> _Instruction_
Change "Toggle" to "Switch" throughout the listing and keep every other word the same. Leave the pictures out of your answer.

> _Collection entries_
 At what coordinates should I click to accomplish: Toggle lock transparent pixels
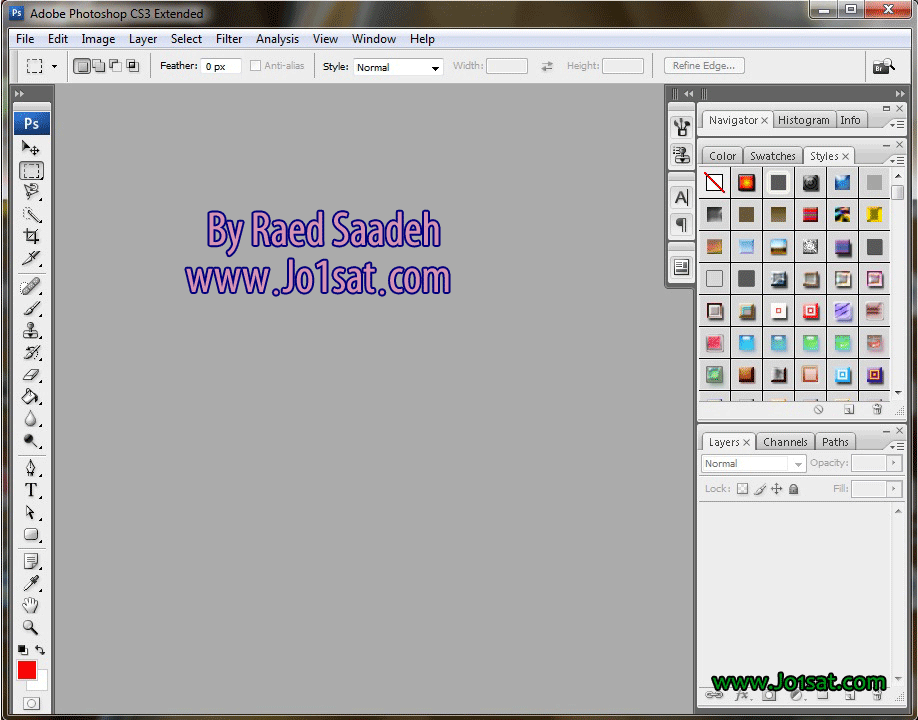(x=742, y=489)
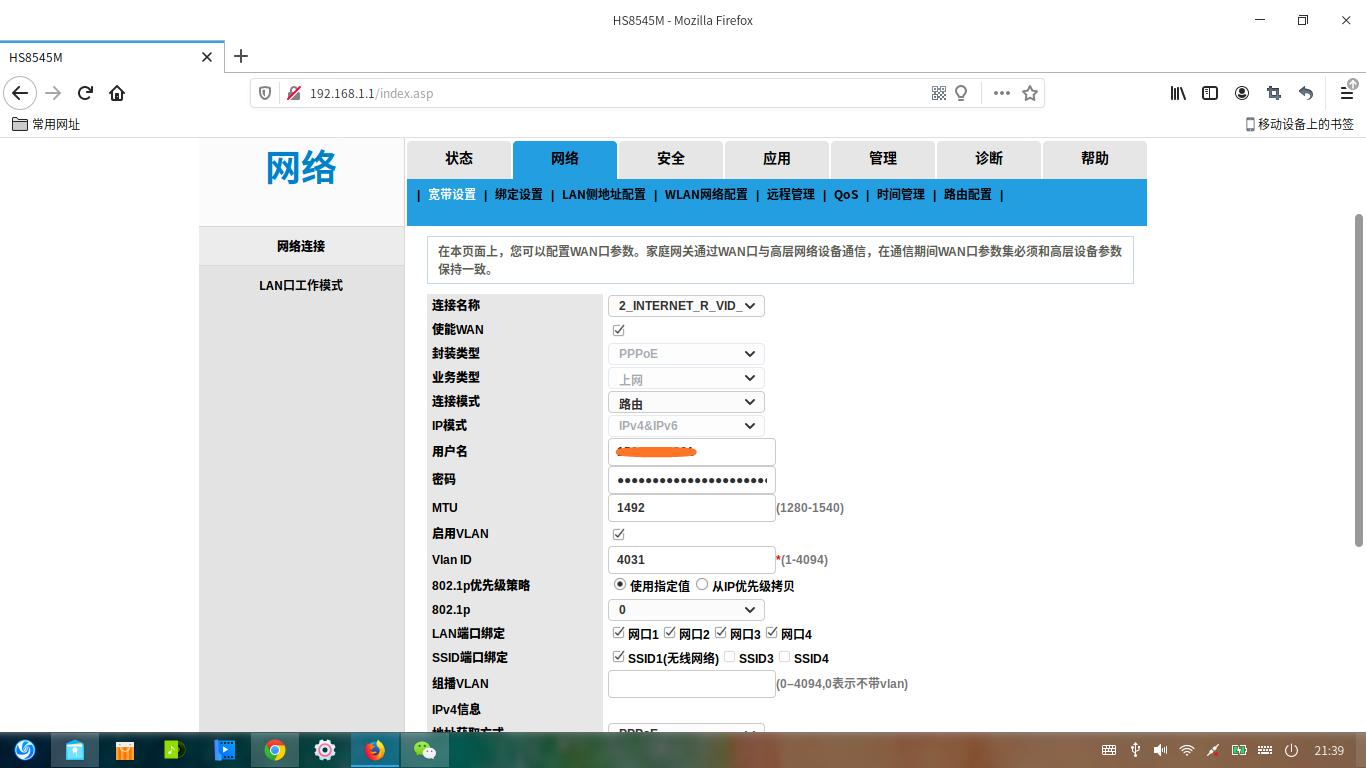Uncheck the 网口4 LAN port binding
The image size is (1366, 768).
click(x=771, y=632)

> _Right answer_
 At what coordinates should I click to accomplish: Switch lock transparent pixels
(x=742, y=489)
Uncheck the 网口4 LAN port binding
The image size is (1366, 768).
click(x=771, y=632)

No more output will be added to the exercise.